Question is "Read the below text and edit it to perspective of alice bank berhad or how banks can implement that develop this training program?

Among the most serious threats to an organization's information security is frequently not a technological control environment flaw. Employees and other personnel, on the other hand, can cause security incidents by disclosing information that could be used in a social engineering attack, failing to report suspicious activity, accessing sensitive information unrelated to the user's role without following proper procedures, and so on. As a result, it's critical for businesses to have a security awareness program in place to ensure that workers understand the necessity of protecting sensitive data, what they should do to manage data securely, and the repercussions of mishandling data. An organization's success depends on employees' understanding of the organizational and personal consequences of mishandling sensitive information. Penalties against the company, reputational harm to the organization and its personnel, and job loss are all examples of possible outcomes. It's critical to put the possibility for organizational harm into context for employees, outlining how such damage might influence their personal positions (Security Awareness Program Special Interest Group, 2014).

To improve an organization security posture, an organization should give periodic security awareness training to its employees. The security awareness training should include up-to-date knowledge and insights on current security occurrences. The need of having strong passwords, detecting, and reporting phishing attempts, and correctly handling personal information should all be stressed throughout training.

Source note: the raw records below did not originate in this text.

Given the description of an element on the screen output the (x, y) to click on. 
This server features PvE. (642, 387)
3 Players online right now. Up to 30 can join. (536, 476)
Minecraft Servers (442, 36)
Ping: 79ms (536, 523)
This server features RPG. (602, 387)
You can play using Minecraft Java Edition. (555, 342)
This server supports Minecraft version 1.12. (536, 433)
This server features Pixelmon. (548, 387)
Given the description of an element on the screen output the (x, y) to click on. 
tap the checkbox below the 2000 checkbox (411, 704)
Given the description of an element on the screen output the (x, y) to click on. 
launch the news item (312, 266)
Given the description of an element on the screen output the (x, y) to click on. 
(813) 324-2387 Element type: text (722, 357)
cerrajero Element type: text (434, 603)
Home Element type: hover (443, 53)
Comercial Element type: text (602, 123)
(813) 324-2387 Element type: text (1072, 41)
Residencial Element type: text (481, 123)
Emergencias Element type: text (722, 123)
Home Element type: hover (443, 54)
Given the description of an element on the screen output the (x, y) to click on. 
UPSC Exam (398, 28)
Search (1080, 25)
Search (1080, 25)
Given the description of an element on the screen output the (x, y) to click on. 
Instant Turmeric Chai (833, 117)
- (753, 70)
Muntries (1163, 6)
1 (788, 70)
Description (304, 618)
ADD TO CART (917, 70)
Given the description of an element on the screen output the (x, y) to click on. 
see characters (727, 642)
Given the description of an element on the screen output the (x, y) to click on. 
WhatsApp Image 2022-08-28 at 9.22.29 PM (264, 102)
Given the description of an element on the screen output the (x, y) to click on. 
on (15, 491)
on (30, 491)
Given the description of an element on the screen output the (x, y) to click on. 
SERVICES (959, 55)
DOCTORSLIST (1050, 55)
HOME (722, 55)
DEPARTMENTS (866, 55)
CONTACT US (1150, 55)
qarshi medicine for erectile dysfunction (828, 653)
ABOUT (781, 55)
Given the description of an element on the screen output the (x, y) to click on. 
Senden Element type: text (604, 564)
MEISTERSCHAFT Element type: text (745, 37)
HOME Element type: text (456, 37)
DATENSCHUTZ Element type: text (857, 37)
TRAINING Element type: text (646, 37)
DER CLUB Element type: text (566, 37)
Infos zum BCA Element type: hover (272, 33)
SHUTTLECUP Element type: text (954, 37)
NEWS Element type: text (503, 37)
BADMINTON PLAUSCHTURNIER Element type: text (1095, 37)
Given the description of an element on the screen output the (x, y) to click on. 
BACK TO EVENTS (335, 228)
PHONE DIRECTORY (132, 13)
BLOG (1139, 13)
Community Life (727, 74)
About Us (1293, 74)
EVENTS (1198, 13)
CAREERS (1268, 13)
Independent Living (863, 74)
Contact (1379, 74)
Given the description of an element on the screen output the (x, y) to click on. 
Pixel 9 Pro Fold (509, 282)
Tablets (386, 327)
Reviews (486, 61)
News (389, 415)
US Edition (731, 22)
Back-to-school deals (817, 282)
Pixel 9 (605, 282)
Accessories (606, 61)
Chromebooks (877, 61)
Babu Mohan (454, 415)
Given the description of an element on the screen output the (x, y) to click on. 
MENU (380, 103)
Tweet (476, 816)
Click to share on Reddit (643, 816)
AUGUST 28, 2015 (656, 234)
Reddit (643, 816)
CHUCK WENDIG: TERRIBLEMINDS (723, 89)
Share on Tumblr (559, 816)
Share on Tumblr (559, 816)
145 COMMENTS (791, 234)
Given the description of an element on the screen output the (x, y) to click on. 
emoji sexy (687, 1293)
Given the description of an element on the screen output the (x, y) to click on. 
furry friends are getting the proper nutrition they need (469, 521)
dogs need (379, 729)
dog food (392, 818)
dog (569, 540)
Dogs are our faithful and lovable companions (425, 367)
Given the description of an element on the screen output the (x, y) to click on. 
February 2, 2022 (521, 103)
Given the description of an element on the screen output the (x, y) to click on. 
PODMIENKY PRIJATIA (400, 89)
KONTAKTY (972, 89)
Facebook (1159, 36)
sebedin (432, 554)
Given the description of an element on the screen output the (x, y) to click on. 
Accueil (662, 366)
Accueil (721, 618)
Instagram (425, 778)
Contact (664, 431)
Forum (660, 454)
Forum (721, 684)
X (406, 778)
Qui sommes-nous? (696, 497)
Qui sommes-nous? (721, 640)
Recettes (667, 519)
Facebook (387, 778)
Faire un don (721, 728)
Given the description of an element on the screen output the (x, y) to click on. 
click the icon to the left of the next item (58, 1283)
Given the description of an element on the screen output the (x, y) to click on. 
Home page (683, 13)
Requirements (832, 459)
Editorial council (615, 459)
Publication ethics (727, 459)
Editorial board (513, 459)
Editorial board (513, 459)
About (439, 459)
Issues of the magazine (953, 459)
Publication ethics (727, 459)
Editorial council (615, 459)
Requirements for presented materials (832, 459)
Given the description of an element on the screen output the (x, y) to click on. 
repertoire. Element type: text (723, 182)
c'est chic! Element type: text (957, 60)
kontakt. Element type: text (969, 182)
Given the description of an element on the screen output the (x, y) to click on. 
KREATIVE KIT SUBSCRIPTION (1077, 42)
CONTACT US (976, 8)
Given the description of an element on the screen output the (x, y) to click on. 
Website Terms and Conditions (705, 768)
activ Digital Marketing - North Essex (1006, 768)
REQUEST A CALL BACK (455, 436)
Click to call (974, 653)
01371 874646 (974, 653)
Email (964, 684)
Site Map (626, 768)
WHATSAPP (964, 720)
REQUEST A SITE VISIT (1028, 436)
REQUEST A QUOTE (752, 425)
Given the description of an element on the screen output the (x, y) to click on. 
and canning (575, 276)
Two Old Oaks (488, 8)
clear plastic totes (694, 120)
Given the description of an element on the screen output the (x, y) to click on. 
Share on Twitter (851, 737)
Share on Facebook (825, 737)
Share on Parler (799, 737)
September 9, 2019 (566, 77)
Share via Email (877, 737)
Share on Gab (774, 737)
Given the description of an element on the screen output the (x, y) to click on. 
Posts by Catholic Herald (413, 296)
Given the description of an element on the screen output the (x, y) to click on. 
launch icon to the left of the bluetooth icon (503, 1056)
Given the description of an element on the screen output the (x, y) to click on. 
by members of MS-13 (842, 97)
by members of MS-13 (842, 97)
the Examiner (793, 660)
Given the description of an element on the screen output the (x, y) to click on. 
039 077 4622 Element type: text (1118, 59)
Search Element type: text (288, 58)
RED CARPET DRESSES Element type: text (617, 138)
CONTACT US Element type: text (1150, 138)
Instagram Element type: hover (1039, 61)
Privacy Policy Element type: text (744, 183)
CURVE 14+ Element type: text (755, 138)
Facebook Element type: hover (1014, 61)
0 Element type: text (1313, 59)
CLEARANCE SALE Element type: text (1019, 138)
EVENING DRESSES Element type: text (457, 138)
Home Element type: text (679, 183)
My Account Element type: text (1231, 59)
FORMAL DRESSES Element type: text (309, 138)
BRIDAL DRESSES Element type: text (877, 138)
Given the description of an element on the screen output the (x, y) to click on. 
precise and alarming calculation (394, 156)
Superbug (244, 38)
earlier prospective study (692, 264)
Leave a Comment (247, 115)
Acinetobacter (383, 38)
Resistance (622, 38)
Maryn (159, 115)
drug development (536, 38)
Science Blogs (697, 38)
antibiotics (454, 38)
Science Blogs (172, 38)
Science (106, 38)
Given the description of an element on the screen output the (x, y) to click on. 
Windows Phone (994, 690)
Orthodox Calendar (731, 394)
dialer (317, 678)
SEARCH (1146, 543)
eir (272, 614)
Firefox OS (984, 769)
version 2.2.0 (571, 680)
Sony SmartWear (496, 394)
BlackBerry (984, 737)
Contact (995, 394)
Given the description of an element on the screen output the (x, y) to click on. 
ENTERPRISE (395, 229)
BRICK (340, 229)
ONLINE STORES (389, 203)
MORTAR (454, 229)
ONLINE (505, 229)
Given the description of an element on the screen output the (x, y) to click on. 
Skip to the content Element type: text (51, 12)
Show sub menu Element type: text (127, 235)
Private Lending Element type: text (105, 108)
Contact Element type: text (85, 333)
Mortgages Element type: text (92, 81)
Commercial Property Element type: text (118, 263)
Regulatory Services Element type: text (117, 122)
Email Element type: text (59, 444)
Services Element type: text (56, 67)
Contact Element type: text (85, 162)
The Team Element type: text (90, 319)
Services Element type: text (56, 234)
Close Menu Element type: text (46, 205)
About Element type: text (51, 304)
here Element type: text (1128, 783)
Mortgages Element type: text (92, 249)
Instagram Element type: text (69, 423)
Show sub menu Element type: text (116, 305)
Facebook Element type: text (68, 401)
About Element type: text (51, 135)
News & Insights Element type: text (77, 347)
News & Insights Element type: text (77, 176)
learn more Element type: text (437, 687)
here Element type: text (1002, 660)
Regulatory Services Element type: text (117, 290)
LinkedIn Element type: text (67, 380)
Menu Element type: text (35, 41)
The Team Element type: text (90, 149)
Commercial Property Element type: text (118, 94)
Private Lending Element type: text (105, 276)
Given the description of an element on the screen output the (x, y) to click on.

Frequent phishing tests should be included in security awareness training. Phishing tests enable users to learn from their mistakes and use their knowledge to detecting real phishing assaults. These phishing tests should be tailored to certain divisions inside an organization. Specially designed phishing tests are more difficult to spot, demonstrating the importance of security awareness training (SWOBODA, 2021).

Creating and sustaining a security awareness program.

Establish and Maintain a Security Awareness Program

Establishing a security awareness program and keep it up to date. The goal of a security awareness program is to teach the company's employees how to interact safely with the company's assets and data. Conduct training at the time of employment and at least once a year. Review and update material at least once a year, or if there are substantial enterprise changes that might affect this Safeguard.

Train Workforce Members to Recognize Social Engineering Attacks

Protecting is the security function associated with this safeguard. If this control is successful, every user will have access to frequent training to guarantee that they interact with data safely. Regular training will aid in reducing the likelihood of security problems.

Authentication Best Practices should be taught to all members of the workforce.

Authentication best practices will be taught to members of the workforce. MFA, password construction, and credential management are just a few examples. If this control is successful, a company will have users who use strong passwords and maintain their credentials properly.

Workforce should be educated on data handling best practices.

Train employees on how to recognize sensitive material and how to appropriately store, transmit, archive, and delete it. This involves educating employees on clear screen and desk best practices, such as locking their screens when they leave a corporate asset, wiping real and virtual whiteboards at the conclusion of meetings, and securing data and assets. The correct management of sensitive data is ensured if this check is successful. Sensitive information should be kept safe and out of reach of unauthorized individuals.

Employees should be educated on the causes of unintentional data exposure.

Educate employees on the causes of unintended data exposure. Wrong handling of sensitive data, the loss of a portable end-user device, and the publication of data to unwanted audiences are just a few examples.

Users that succeed with this control gain information of the reasons of unintended data disclosure. Training reinforces knowledge while also keeping users on the lookout for possible problems.

Employees are educated on how to recognize and report security incidents.

Teach employees how to spot a possible issue and how to report it. Users will be trained to spot security incidents if this control is successful. This makes it possible to report security incidents in a timely manner.

Train employees on how to spot and report missing security updates on their company's assets.

Train employees on how to check for and report out-of-date software updates, as well as any errors in automated processes and tools. Notifying IT professionals of any problems in automated procedures and technologies should be part of this training. Users are always utilizing patched systems if this control is successful. Any systems that are out of date will be reported to IT for repair.

Inform employees on the risks of connecting to and transmitting enterprise data through insecure networks.

Educate employees on the risks of connecting to and transferring data through unsecured networks for business purposes. If the company employs remote workers, training should include instructions on how to safeguard their home network equipment. If this control is successful, users will be aware of the hazards of an unsecured network. Successful training equips users with the knowledge they need to protect their home network.

Conduct security awareness and skills training for specific roles.

Conduct security awareness and skills training for specific roles. Secure system administration courses for IT workers, vulnerability awareness and prevention training for web application developers, and sophisticated social engineering awareness training for high-profile jobs are just a few examples of implementations. Success with this control provides users with the necessary security awareness training for their roles.